The view here shows a number of very important things:
The ID, Agency, and version of the DSD are displayed at the top of the screen. Below this, there is a listing of statistical concepts which are used as dimensions. (Frequency, Currency, Exchange Rate Type, etc.) Each of these concepts will be taken from some authoritative source, and descriptions and definitions can be obtained from the organization which publishes and maintains the DSD. In many cases, these concepts will be the standard concepts defined in the SDMX Cross-Domain Statistical Concepts document (which can be obtained at www.sdmx.org). In other cases, they may be formally defined and documented by the maintaining agency which publishes the DSD. It is important to understand the definition of these concepts, as they may be slightly different from those used by the NSO or Central Bank, but in most cases they will likely be very similar or the same as the concepts already used at the national level for this data.
The concepts used as Dimensions each take a value which has a standard representation. In most cases, this representation will be a codelist – a standard classification which must be used to identify and describe the observations. In the righthand part of the screen, we can see which codelist is used to represent each concept used as a dimension. For example, the Frequency dimension uses a codelist called “CL_FREQ” version 1.0:
Frequency is perhaps the simplest example, as the reporting agency will generally know what the frequency of the data is, and have a record of this in their systems (quarterly, monthly, etc.)
Notice that the Time dimension is not coded, but instead has a time value, indicating the time of the observation.
The values for the codes may or may not match the classification used at the national level, and if they do not match then it will be necessary to map the codes used internally against the classification used by the SDMX DSD.
For each statistical concept used as a dimension, it must be possible to provide a value as specified by the SDMX DSD. This might seem like a lot of work, but it is done for obvious and important reasons – if the collected data are to be comparable at the supranational level, then there must be a standard expression of the data, using the same statistical concepts and classifications to identify and describe the observations. This is no different than when reporting aggregate data today – each data collector will want to have a specific expression of the data collected. What is different, with SDMX, however, is that the data collectors are harmonizing the DSDs used in each domain, and there is an effort, through the SDMX Content-Oriented Guidelines, to use identical statistical concepts and representations where this is possible.

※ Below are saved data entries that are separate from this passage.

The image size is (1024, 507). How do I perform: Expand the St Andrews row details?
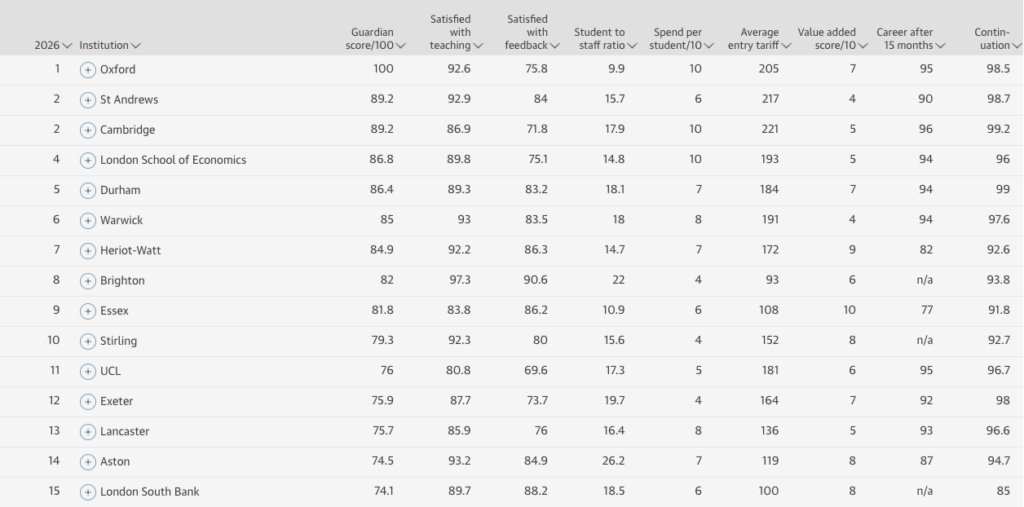pyautogui.click(x=88, y=100)
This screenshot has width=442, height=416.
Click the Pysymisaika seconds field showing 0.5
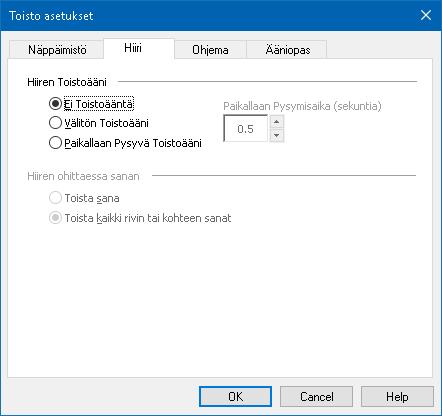click(x=246, y=128)
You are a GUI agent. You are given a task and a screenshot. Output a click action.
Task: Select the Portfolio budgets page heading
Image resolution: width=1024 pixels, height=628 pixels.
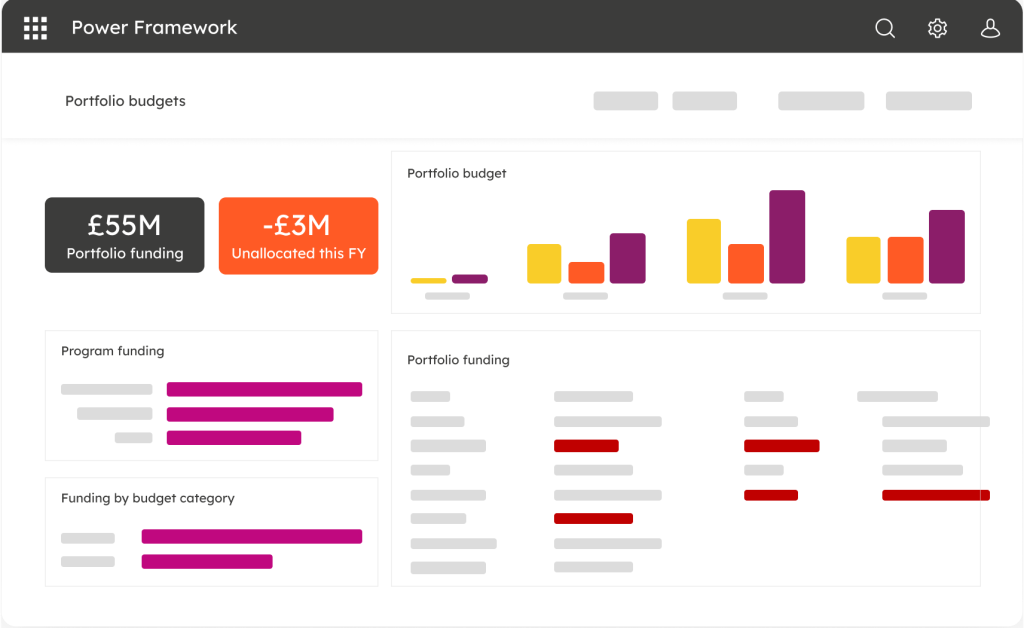pos(125,101)
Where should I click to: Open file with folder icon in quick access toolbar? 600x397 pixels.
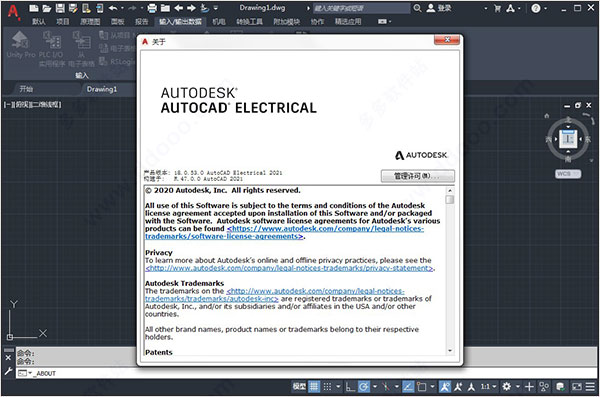tap(47, 8)
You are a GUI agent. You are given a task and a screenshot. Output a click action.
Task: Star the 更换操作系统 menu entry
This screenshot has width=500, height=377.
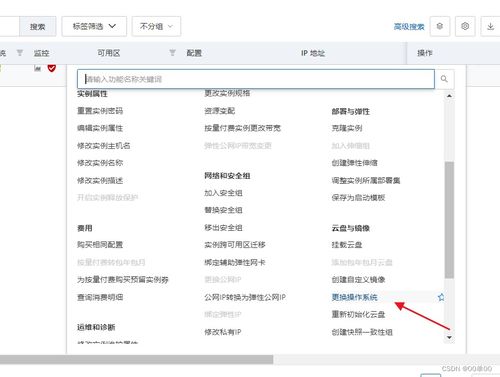(x=441, y=297)
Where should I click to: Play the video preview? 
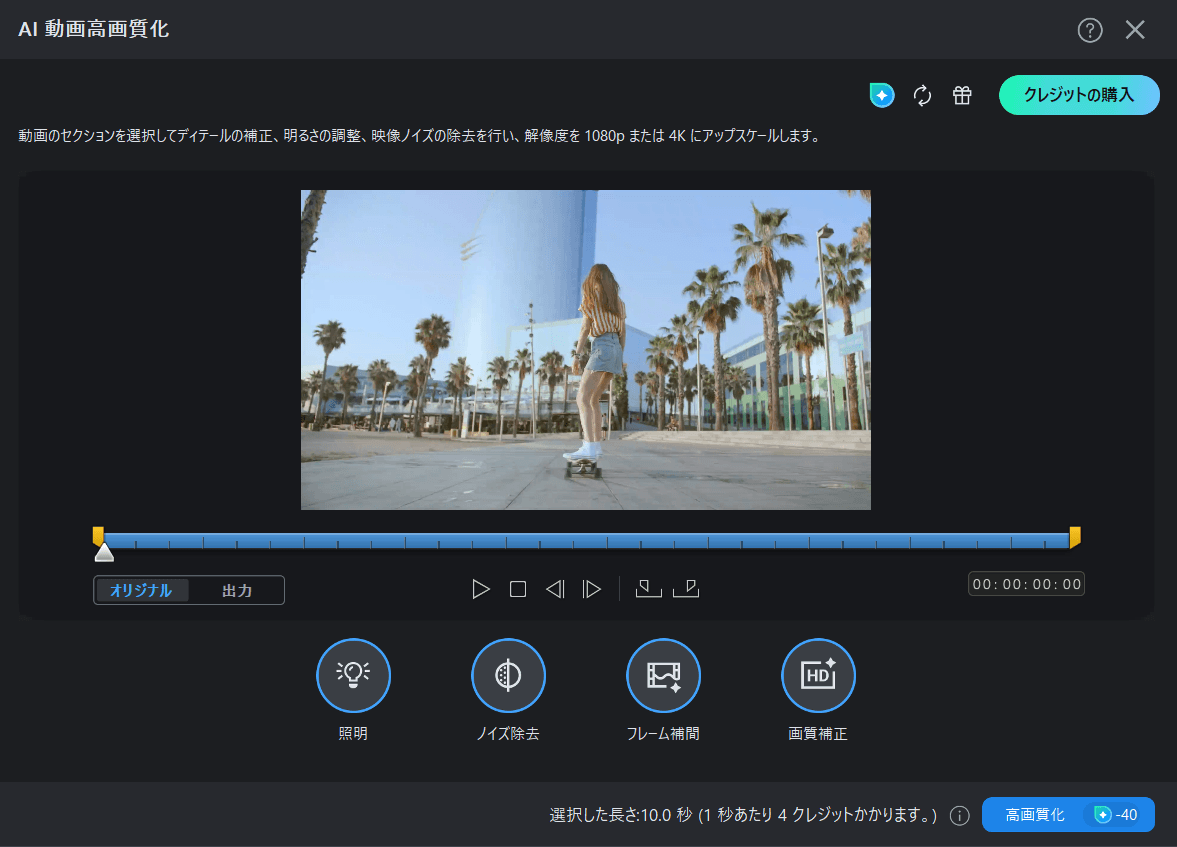pyautogui.click(x=481, y=589)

Harmonization of data is a difficult process, but it is one which will result, in time, in more useful data (because it is more comparable), and also hopefully in a more uniform collection of data at the national level, because all reporting countries must conform to a standard DSD as they calculate aggregates, which in turn impacts the data collection process as shown in the GSBPM.
If we look again at the high-level picture of the DSD (above), we will also see a section which shows statistical
concepts used as “Attributes”. These are descriptive concepts, sometimes represented with codes, or sometimes with strings. They are different from Dimensional concepts, because they are not always required – in the table
indicates “Conditional” and
indicates “Mandatory”.
An Attribute also has a relationship “Attribute Relationship” to a construct such as a group of Dimensions, which can be one or more Dimensions, Observation etc. as discussed in Chapter 4.
In other ways, the Attributes are very similar to the Dimensions of the DSD – the coding (if they are coded) must be standard, as dictated by the DSD, and for the same reasons.
12.3.1.2 Formatting Aggregates with SDMX
Once it has been determined that the aggregate data can be expressed as SDMX, according to the rules of the DSD, then we need to think about what is involved in actually creating the SDMX-ML format for the data. This is important because if we can express the aggregates as SDMX-ML, there are a number of tools which will become useful in performing later activities in the GSBPM.
There are several techniques for creating SDMX-ML data sets, and several choices will need to be made. First, there are several “flavours” of SDMX: SDMX-EDI (also known as GESMES/TS) and four types of SDMX-ML (the XML version). This is a technical consideration, and it is typically the case that the data collector will dictate exactly which format is wanted. The XML formats include “Generic”, and “Structure Specific”. Different organizations use different flavours of SDMX-ML, but it is important to note that there are free tools available which will allow for transformations between these different flavours.
These are technical considerations which should be left to the IT staff, so we will not go into them in depth here – the reasons for using one or another are most often purely ITtechnical ones.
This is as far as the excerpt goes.